Dec 5, 2025
Strategy is no longer an annual exercise or a controlled process with a beginning and an end. It sits permanently on the board table, constantly challenged by forces that move faster than corporate cycles. Among these forces, one has become utterly inescapable: artificial intelligence.
What changed is not only the technology itself, but the parameters of the world in which we operate. When new interfaces like ChatGPT, Claude, and Copilot made intelligence universally accessible and computation globally scalable, the competitive landscape shifted in a way that many companies still underestimate. AI is a fundamental rewiring of how businesses are built, how brands are discovered, how decisions are made, and how power is distributed.
In the future, brands will not primarily live on websites, campaigns, or controlled touchpoints. They will live in conversations. Not only the ones between people, but in the dialogues happening inside large language models — the “thinking substrate” of the AI era. Consumers and investors are already asking these models questions like: “Why do people choose this product?” “Is this company trustworthy?” “What are the alternatives?” If your brand is not part of those conversations, in the right context and with the right information, it effectively does not exist.

TASKS >>
1 – Repeat word for word the part of the passage on AI and strategy starting with "In the future, brands" and going on through "does not exist.".
2 – Answer these questions from the passage on AI and strategy:
(a) Where does strategy now sit permanently?
(b) Which three new interfaces are named?
(c) What phrase is used for large language models?

SUPPLIED DATA >>
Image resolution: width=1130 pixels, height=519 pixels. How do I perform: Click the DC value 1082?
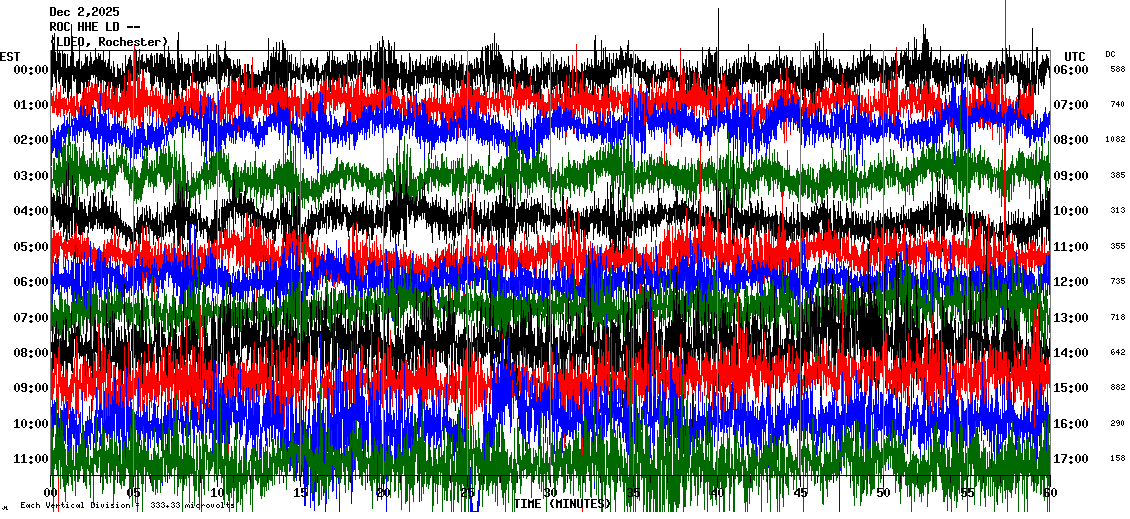click(x=1115, y=140)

ANSWER SET >>
1 –
In the future, brands will not primarily live on websites, campaigns, or controlled touchpoints. They will live in conversations. Not only the ones between people, but in the dialogues happening inside large language models — the “thinking substrate” of the AI era. Consumers and investors are already asking these models questions like: “Why do people choose this product?” “Is this company trustworthy?” “What are the alternatives?” If your brand is not part of those conversations, in the right context and with the right information, it effectively does not exist.

2 –
(a) On the board table.
(b) ChatGPT, Claude, and Copilot.
(c) The "thinking substrate" of the AI era.